**SUPPLIED RECORDS:**
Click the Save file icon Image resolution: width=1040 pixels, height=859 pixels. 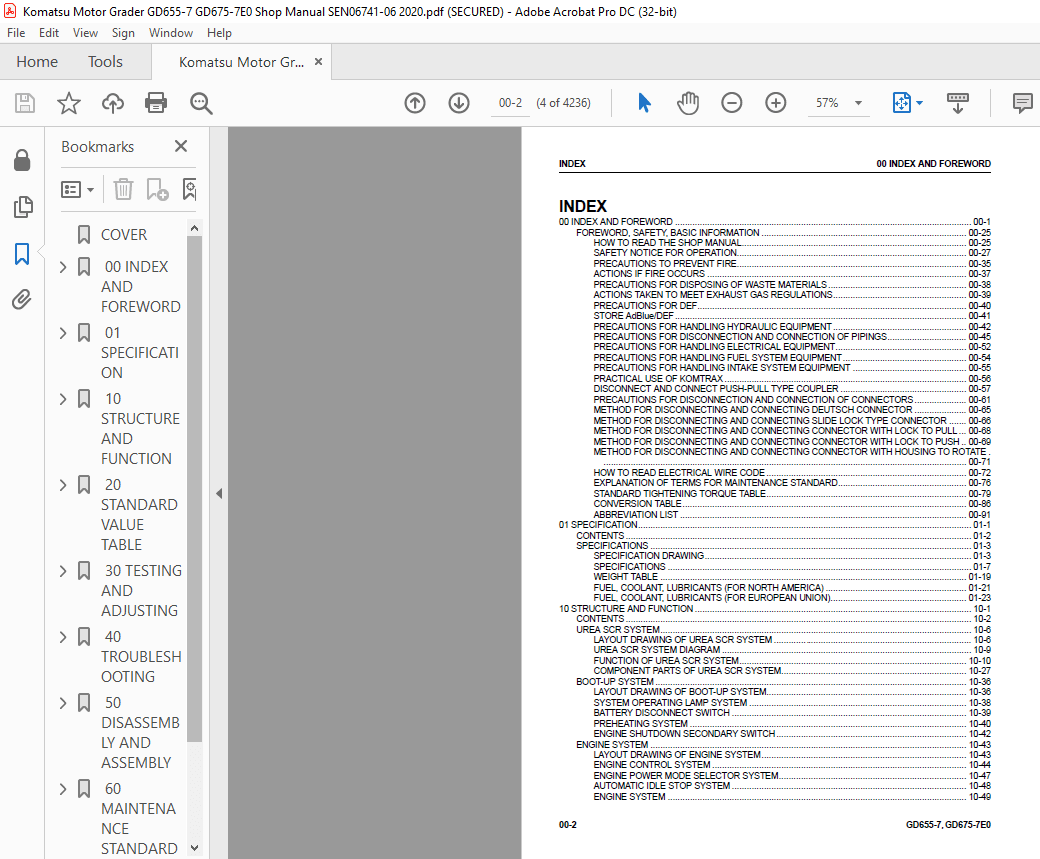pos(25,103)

...

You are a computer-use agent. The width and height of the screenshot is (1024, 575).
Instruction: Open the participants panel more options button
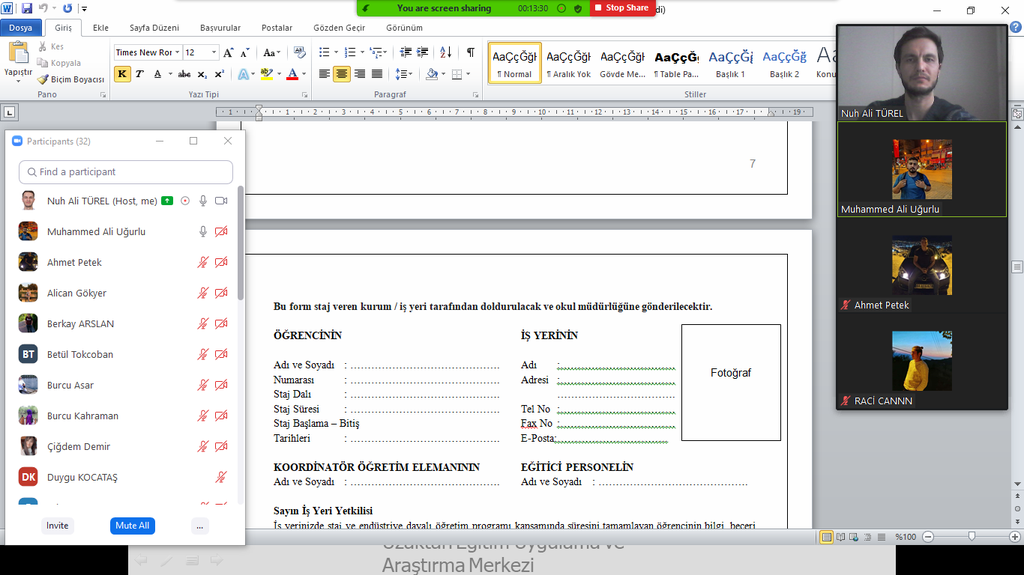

...

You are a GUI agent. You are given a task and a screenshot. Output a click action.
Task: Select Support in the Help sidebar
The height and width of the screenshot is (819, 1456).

**HOW TO COMPLETE THIS TASK:** Among the records, find every line holding the word "screenshot" and copy it.

**WRITTEN RESPONSE:**
You are a computer-use agent. The width and height of the screenshot is (1024, 575).
You are a GUI agent. You are given a task and a screenshot. Output a click action.
The height and width of the screenshot is (819, 1456).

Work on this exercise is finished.